* **AIM OF THE TASK**:
This exercise asks for the entries below to be printed exactly.

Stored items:
=======
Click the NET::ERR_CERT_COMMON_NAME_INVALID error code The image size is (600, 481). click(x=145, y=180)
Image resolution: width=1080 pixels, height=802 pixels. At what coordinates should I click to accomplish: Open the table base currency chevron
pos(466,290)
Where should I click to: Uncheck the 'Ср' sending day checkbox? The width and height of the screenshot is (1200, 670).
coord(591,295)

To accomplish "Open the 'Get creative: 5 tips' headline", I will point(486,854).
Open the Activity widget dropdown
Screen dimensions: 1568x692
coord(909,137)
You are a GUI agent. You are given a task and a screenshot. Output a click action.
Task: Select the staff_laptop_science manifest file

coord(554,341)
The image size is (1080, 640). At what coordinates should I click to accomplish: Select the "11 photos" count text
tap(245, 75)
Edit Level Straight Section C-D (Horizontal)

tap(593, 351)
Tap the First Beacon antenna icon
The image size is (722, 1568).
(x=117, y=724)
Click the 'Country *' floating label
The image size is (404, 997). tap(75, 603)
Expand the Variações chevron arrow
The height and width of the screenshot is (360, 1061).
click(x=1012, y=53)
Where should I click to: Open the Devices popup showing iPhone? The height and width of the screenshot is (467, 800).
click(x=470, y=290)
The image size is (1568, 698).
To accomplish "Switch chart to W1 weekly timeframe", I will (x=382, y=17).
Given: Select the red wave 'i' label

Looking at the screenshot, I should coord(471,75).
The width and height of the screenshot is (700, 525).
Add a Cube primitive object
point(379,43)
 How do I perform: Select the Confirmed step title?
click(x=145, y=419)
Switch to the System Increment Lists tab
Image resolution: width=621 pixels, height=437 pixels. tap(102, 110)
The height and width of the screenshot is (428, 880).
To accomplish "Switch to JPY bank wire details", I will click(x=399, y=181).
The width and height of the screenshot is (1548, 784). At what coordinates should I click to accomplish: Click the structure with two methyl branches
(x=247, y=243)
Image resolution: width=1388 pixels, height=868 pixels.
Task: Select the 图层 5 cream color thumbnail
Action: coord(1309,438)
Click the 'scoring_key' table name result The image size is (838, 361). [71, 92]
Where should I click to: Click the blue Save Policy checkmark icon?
=======
* **COMPLETED EXERCISE**:
Click the NET::ERR_CERT_COMMON_NAME_INVALID error code The image size is (600, 481). click(x=145, y=180)
Image resolution: width=1080 pixels, height=802 pixels. At what coordinates should I click to accomplish: Open the table base currency chevron
pos(466,290)
Where should I click to: Uncheck the 'Ср' sending day checkbox? The width and height of the screenshot is (1200, 670).
coord(591,295)

To accomplish "Open the 'Get creative: 5 tips' headline", I will point(486,854).
Open the Activity widget dropdown
Screen dimensions: 1568x692
coord(909,137)
You are a GUI agent. You are given a task and a screenshot. Output a click action.
Task: Select the staff_laptop_science manifest file

coord(554,341)
The image size is (1080, 640). At what coordinates should I click to accomplish: Select the "11 photos" count text
tap(245, 75)
Edit Level Straight Section C-D (Horizontal)

tap(593, 351)
Tap the First Beacon antenna icon
The image size is (722, 1568).
(x=117, y=724)
Click the 'Country *' floating label
The image size is (404, 997). tap(75, 603)
Expand the Variações chevron arrow
The height and width of the screenshot is (360, 1061).
click(x=1012, y=53)
Where should I click to: Open the Devices popup showing iPhone? The height and width of the screenshot is (467, 800).
click(x=470, y=290)
The image size is (1568, 698).
To accomplish "Switch chart to W1 weekly timeframe", I will (x=382, y=17).
Given: Select the red wave 'i' label

Looking at the screenshot, I should coord(471,75).
The width and height of the screenshot is (700, 525).
Add a Cube primitive object
point(379,43)
 How do I perform: Select the Confirmed step title?
click(x=145, y=419)
Switch to the System Increment Lists tab
Image resolution: width=621 pixels, height=437 pixels. tap(102, 110)
The height and width of the screenshot is (428, 880).
To accomplish "Switch to JPY bank wire details", I will click(x=399, y=181).
The width and height of the screenshot is (1548, 784). At what coordinates should I click to accomplish: Click the structure with two methyl branches
(x=247, y=243)
Image resolution: width=1388 pixels, height=868 pixels.
Task: Select the 图层 5 cream color thumbnail
Action: coord(1309,438)
Click the 'scoring_key' table name result The image size is (838, 361). [71, 92]
Where should I click to: Click the blue Save Policy checkmark icon?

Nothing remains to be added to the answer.